Here, we established a high-throughput receptor-ligand screening platform by combining exotoxin-based fusion protein toxins with genome-scale/cell surfaceome-scale CRISPR-Cas9 screens. The rationale was to generate a recombinant toxin with its native receptor-binding domain replaced with a secreted ligand and utilize it to treat a genome-wide/cell surfaceome-wide pool of knockout cells generated by CRISPR-Cas9. Cells that lack the cognate receptor conferred resistance to the recombinant toxin treatment and identified by next-gen sequencing. Moreover, screens also revealed receptor maturation factors required for their cell surface expression. The developed screening platform is currently being used to systematically decode the extracellular receptor-ligand interaction network.

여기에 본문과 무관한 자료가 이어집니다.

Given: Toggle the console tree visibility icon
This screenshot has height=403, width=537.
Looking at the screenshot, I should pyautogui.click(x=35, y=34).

Part 2. Identification of a host receptor for C.sordelli lethal toxin TcsL
Clostridium sordellii lethal toxin (TcsL) is responsible for an almost invariably lethal toxic shock syndrome associated with gynecological C. sordellii infections. Here, using CRISPR/Cas9 screening, we identify semaphorins SEMA6A and SEMA6B as TcsL receptors. We show with cryo-EM that TcsL uses the same interface to bind SEMA6A that the highly related C. difficile TcdB toxin uses to bind Frizzled receptors. Remarkably, reciprocal mutations in this evolutionarily divergent surface are sufficient to switch receptor specificity between the toxins. We also demonstrate that soluble SEMA6A fragment can protect mice from TcsL-induced edema, validating the physiological role of SEMA6A in toxic shock syndrome and highlighting a potential strategy to block this otherwise untreatable lethal disease.